◆ Provided records
^^^^

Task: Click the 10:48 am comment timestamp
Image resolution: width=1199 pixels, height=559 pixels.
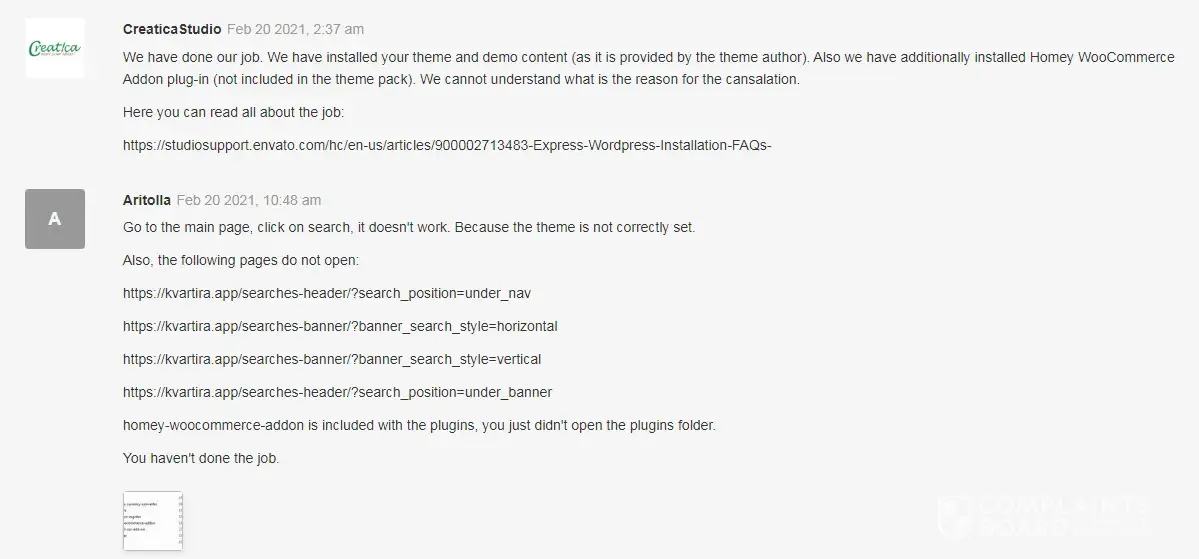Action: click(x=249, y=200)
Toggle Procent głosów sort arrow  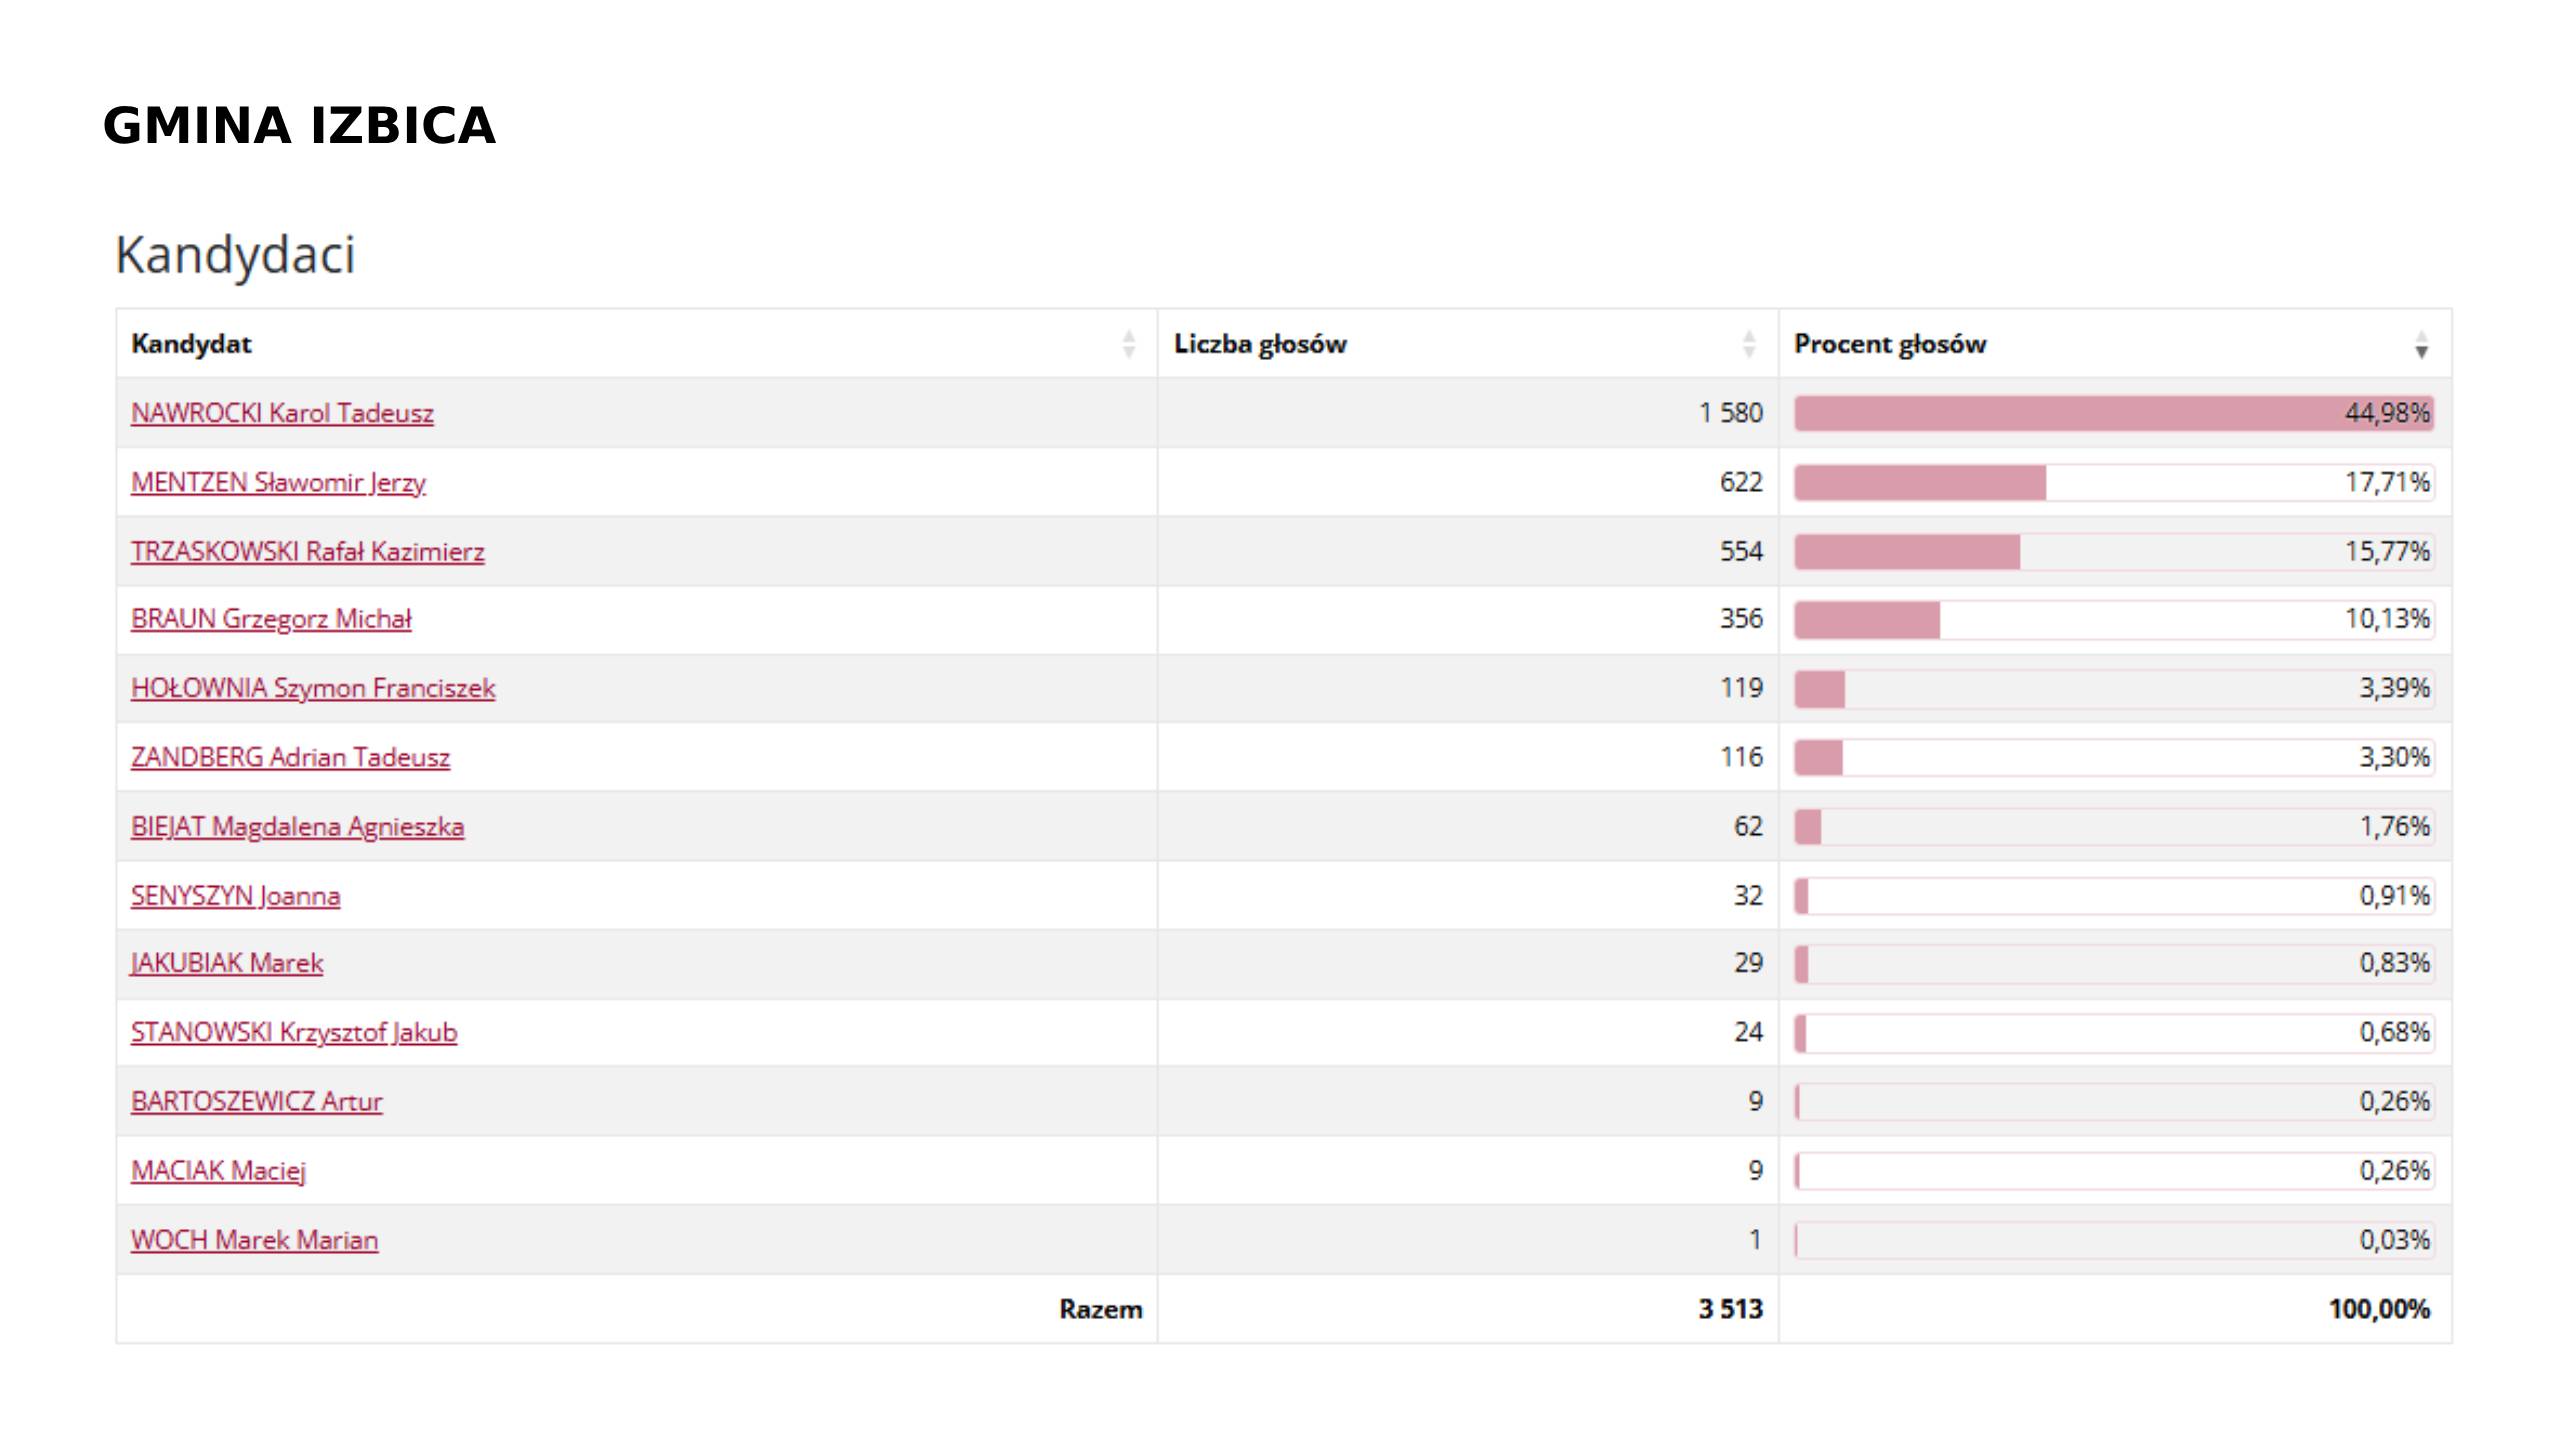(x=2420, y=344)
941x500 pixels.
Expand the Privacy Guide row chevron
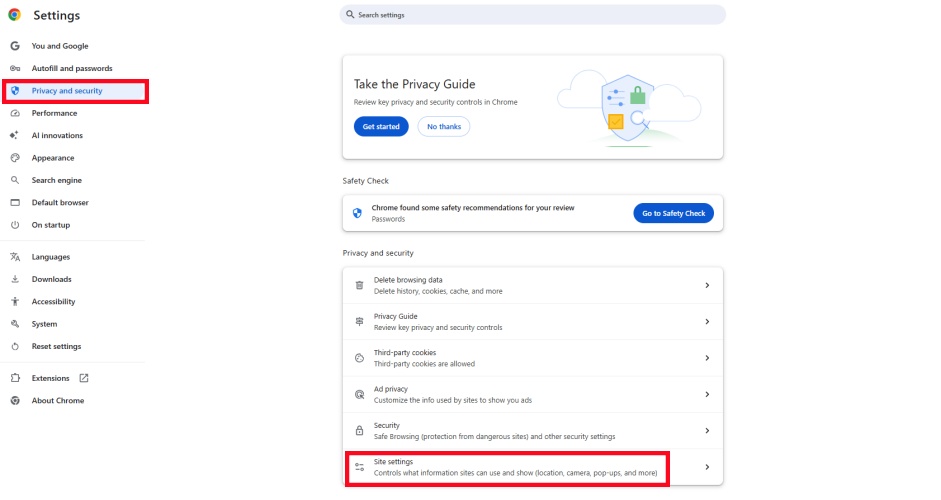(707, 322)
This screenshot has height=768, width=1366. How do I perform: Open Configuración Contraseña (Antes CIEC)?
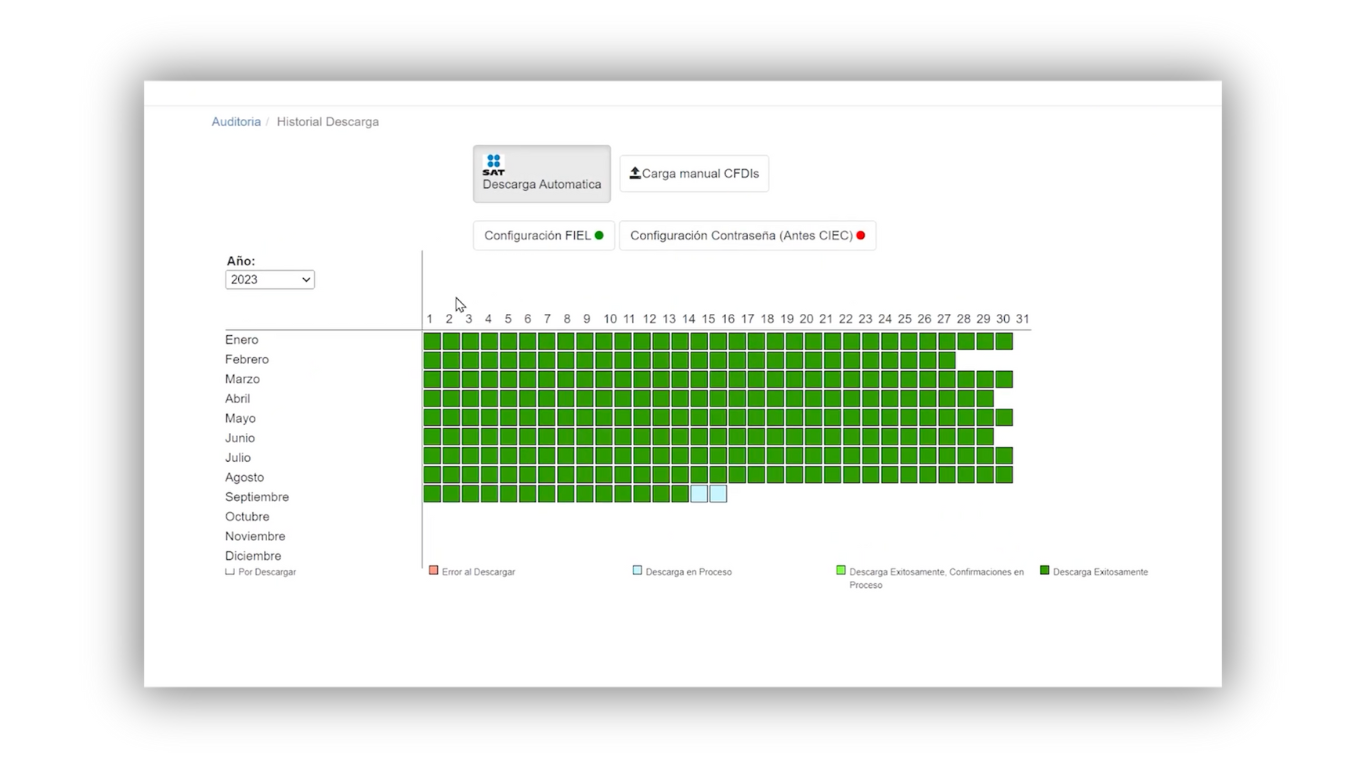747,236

^^^^

◆ Your instructions
Copy the lines from the one containing "941x500 pixels." through the end of the records, including the requests. Multiply every coordinate in the answers by 2.4 and round to whole numbers, with halves rounded up, and leave out the pictures.

◆ Completed exercise
941x500 pixels.
Expand the Privacy Guide row chevron
(1697, 773)
This screenshot has height=768, width=1366. How do I perform: Open Configuración Contraseña (Antes CIEC)?
1793,566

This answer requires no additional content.